WÜRZBURG

Feinstaubbelastung: Jahr des Zorns

In einer Pressemitteilung äußert sich jetzt Michael Imhof von der Bürgerinititative (BI) „Brummis weg vom Stadtring“ zu den aktuellen Ergebnissen der Feinstaubmessungen in der Stadt.

Mit der Überschreitung der Feinstaubgrenzwerte an 23 Tagen in den ersten drei Monaten des Jahres am Stadtring Süd liege Würzburg wieder einmal an der Spitze als bayernweit am meisten luftverschmutzte Stadt und das noch vor den Großstädten München und Nürnberg, schreibt Imhof. Ein trauriger Rekord, ein Verkehrs-und Umweltdesaster, definitiv eine Blamage, so der BI-Sprecher.

Alle Befürchtungen der Bürgerinitiative bestätigt.
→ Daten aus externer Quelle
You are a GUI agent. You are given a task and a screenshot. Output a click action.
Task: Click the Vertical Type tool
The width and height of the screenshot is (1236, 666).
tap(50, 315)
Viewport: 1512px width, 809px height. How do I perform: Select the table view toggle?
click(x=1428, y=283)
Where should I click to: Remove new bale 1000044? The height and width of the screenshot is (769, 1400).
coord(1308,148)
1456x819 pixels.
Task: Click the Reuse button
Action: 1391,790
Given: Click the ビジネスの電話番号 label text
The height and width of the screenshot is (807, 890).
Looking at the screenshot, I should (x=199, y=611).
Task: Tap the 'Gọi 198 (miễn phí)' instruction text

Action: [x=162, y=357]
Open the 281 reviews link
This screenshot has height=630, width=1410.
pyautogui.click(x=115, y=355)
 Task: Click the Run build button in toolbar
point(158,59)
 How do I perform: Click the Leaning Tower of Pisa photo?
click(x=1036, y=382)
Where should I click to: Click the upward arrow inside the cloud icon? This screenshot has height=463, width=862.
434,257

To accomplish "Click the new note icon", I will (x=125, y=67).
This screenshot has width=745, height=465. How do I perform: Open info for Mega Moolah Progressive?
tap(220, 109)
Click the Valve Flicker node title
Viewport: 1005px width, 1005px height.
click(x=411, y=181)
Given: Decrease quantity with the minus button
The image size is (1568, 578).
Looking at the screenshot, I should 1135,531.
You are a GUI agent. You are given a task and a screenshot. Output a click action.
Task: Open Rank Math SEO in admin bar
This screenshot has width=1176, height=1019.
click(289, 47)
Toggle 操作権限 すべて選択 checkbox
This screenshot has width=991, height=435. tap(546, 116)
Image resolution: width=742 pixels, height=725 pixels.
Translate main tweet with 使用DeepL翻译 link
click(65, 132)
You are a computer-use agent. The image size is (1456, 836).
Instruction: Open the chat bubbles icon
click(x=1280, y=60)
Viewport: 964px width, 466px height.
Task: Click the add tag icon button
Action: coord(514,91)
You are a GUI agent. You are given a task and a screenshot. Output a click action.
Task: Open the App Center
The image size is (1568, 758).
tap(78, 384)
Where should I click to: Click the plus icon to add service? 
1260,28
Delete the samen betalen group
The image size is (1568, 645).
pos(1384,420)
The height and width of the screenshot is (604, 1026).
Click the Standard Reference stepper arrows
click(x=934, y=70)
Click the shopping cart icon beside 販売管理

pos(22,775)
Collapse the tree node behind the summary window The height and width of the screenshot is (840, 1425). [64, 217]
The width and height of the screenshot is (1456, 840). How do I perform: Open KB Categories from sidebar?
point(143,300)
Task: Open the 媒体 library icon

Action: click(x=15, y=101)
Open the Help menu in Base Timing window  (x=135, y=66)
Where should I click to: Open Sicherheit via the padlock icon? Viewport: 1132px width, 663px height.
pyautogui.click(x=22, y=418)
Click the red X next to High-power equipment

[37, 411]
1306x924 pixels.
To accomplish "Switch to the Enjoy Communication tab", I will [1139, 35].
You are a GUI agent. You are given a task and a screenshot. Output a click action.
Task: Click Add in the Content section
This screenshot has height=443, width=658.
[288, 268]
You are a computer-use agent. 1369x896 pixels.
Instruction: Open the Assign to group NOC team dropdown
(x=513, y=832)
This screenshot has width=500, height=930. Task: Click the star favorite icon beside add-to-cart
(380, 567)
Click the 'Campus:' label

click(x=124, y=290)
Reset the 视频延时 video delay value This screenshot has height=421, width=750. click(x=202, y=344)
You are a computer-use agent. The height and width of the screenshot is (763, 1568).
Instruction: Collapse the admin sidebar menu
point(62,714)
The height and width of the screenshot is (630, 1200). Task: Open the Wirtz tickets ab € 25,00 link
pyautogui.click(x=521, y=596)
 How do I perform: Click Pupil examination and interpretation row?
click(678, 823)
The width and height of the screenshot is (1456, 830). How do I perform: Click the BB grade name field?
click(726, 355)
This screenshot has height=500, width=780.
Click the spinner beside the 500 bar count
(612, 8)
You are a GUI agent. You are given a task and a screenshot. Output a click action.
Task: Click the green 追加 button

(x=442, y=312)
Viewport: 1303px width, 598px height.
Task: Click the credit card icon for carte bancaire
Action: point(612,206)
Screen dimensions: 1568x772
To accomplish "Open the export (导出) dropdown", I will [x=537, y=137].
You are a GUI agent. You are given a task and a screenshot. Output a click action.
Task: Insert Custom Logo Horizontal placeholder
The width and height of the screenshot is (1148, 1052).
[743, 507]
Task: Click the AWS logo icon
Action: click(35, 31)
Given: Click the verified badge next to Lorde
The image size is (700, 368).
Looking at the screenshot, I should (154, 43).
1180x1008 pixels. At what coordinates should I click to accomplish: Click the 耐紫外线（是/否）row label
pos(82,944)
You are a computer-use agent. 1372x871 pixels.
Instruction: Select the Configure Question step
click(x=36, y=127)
Alle Befürchtungen der Bürgerinitiative „Brummis weg vom Stadtring“ seien mittlerweile leidvoll bestätigt worden, dass das vor einem Jahr eingeführte Fahrverbot für LKW sich als wirkungslos erweisen müsse. Denn zu umfangreich seien die nicht zuletzt auch im Interesse der Speditionsfirmen dienstbeflissen eingeräumten Ausnahmetatbestände, schreibt Imhof weiter.

Potemkin'sches Dorf am Ring etabliert.

Mit dieser Art eines Fahrverbotes sei wahrlich kein Staat zu machen, denn ein weiteres Mal sei ein Potemkin'sches Dorf am Ring etabliert worden. So würden also nach wie vor Tausende von LKW ungehindert den Mittleren Ring/B19 passieren und während in den umliegenden Gemeinden die Speditionsfirmen immer neue Lagerhäuser bauen würden, zahlten die Bürger Würzburgs dafür einen eminent hohen Preis an schadstoffbedingten Gesundheitsschäden, heißt es in der Mitteilung.

Es sei aus Sicht der BI an der Zeit, sich Gedanken darüber zu machen, ein Jahr des Zorns mit wiederholten Demonstrationen auf dem Ring auszurufen.